Нас поместили в камеру на первом этаже, окна которой были наполовину под землей. К тому же солнце туда не попадало вообще, так как они были обращены на север. Нары располагались в два ряда: в одном ряду семь, в другом – шесть. Был еще и большой стол. Вот и вся мебель. На каждых нарах лежали соломенный тюфяк, подушка, также набитая соломой, и покрывало. Было холодно. Паровое отопление не работало. Камера была слишком узкой для того, чтобы человек мог свободно по ней пройтись.
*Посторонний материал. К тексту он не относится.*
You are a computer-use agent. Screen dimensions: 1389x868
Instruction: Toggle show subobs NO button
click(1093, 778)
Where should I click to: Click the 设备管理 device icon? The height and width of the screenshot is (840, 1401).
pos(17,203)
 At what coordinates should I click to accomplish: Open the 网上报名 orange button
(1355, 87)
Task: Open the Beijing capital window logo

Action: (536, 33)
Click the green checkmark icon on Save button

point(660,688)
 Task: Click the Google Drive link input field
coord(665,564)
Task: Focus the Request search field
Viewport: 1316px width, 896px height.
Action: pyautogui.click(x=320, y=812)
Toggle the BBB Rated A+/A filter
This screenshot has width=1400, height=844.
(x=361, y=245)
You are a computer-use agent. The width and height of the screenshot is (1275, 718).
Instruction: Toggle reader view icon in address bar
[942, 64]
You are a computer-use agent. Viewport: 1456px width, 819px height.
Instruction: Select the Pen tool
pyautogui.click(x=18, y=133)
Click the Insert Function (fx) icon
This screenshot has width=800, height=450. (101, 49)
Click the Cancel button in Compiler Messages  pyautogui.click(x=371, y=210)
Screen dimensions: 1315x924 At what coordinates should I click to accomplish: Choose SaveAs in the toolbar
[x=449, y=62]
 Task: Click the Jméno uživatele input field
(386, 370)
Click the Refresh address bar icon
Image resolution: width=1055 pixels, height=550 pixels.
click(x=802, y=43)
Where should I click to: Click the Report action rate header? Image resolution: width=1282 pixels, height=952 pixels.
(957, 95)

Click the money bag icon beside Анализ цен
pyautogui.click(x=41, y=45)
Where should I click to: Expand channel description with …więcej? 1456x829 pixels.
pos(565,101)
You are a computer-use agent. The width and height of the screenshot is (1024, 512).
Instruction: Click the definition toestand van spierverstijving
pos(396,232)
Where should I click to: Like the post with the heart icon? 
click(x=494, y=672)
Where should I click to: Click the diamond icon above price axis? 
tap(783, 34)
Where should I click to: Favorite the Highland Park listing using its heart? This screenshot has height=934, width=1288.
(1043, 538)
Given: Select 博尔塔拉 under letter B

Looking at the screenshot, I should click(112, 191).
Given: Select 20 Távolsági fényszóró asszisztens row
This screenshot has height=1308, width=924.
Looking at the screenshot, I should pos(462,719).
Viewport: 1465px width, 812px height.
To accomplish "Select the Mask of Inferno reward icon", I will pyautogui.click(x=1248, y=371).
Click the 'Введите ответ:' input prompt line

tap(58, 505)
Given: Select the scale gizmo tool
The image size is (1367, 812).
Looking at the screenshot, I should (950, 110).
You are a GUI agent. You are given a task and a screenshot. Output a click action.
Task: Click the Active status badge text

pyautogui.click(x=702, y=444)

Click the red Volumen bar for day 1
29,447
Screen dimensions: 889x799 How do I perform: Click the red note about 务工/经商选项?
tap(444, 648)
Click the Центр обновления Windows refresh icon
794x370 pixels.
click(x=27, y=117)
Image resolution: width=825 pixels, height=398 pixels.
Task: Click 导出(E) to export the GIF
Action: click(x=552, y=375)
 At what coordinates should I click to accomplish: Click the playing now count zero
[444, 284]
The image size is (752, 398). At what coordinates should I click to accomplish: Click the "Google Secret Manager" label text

Нары и стол вмонтированы в цемент. В углу стояла жестяная параша.
Ощущение было неприятное. Мы потеряли все надежды на то, что здесь нас оставят в покое и будут обращаться с нами по-человечески. Два раза в день нас выводили в уборную и требовали, чтобы тридцать человек за пять минут справляли нужду. Конвойный нас стаскивал с очка так, что мы даже не успевали надеть штаны. Мы все время страдали от голода. Пятьсот граммов хлеба ежедневно, утром немного чая, в обед и вечером тарелку овощной или картофельной баланды, мисочку каши. Все было жидкое, и к тому же всего было мало. Двор, в который нас водили гулять, был перегорожен деревянными перегородками. Поскольку на прогулку выводили все камеры одновременно, то в каждом таком отделении ходило кругами пятнадцать минут тринадцать человек в колонне по одному, держа руки за спиной и глядя в землю. Попробовал бы кто-нибудь поднять голову!